Claro que não é preciso ser nenhum génio para perceber a futilidade destas pretensões. Portugal não conta. Nem para o melhor nem para o pior. Não tem peso negocial. Qualquer tentativa de conseguir este tipo de resultados numa negociação é tempo gasto inutilmente.

Resta-lhe portanto insistir que as medidas existem sem nunca ser chamado a pô-las em prática. Enquanto não se provar que as medidas basilares do plano não são uma quimera, todo o plano se pode manter como sendo a melhor coisa de sempre.

O PS não tem outro remédio que dizer não. As suas propostas não podem ser postas à prova nem o PS quer que elas o sejam. Assim mantém-se a presunção de que seriam as medidas salvadoras.

O facto de o CDS ter tornado público que está em desacordo com uma parte das medidas pode ser um gesto eleitoralista. Pode ser uma afirmação para o seu eleitorado de que está a tentar tudo para que as medidas não sejam levadas avante. Não passa pela cabeça de ninguém que Paulo Portas não tenha discutido primeiro essas opções no seio do conselho de ministros. O discurso de Portas pode muito bem ser um gesto para fora sem consequências para dentro do Governo.

Obviamente que o discurso teve logo repercussões nos media. Há já quem anuncie o fim do governo a meses de distância. Mas a verdade é que nem Passos nem Portas são estúpidos ao ponto de fazer hara kiri dias após terem acordado as medidas. Algumas delas ainda abertas a discussão como disse Passos Coelho.
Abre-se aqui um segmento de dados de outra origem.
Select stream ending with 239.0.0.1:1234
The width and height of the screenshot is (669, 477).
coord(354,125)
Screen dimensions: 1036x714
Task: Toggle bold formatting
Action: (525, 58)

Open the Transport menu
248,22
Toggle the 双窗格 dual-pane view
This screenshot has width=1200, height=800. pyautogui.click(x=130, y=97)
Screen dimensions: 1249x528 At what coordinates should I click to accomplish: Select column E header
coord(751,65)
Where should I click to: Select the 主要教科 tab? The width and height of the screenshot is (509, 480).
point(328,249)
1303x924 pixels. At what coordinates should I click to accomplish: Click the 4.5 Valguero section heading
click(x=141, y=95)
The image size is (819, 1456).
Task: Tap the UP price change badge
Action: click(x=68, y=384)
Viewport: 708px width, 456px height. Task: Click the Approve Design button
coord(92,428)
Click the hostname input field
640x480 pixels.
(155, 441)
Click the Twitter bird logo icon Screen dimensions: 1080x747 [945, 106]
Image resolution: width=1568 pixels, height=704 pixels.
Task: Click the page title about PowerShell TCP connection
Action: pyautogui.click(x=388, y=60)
Em suma, podemos estar perante uma mão cheia de nada. Já não era a primeira vez. Notícias de Paulo Macedo e Teixeira da Cruz a querer sair do Governo já andaram por aí. Notícias de Gaspar a dizer que sai também. Nenhum dessas coisas se materializou. Provavelmente agora acontece o mesmo.

Mas enquanto há assunto para uns dias de notícias todos andarão de volta disto. Até haver mais uma coisa qualquer que leve a que o "governo "caia outra vez.

O facto é que esta instabilidade "injectada" na cabeça das pessoas as põe inquietas. Desorientadas e sem saber como distinguir o que tem importância daquilo que não tem.

A informação passou de ser uma forma de que as pessoas façam os seus juízos para ser uma forma de condicionar a forma de pensar. Se todos os dias houver notícias alarmistas mantém-se uma sensação de instabilidade e descontentamento generalizado que serve perfeitamente à ala esquerda partidária.

O problema é que isto já cansa. E não deve cansar apenas quem ouve. Deve cansar o Governo que tem de certeza outras coisas bem mais importantes para resolver do que dar atenção a gente como Marques Mendes ou outros comentadores de serviço que de imparciais e isentos nada têm.

Vamos ver se pelo menos não entramos num estado de social unrest que muitos desejam que aconteça e para o qual contribuem todos os dias.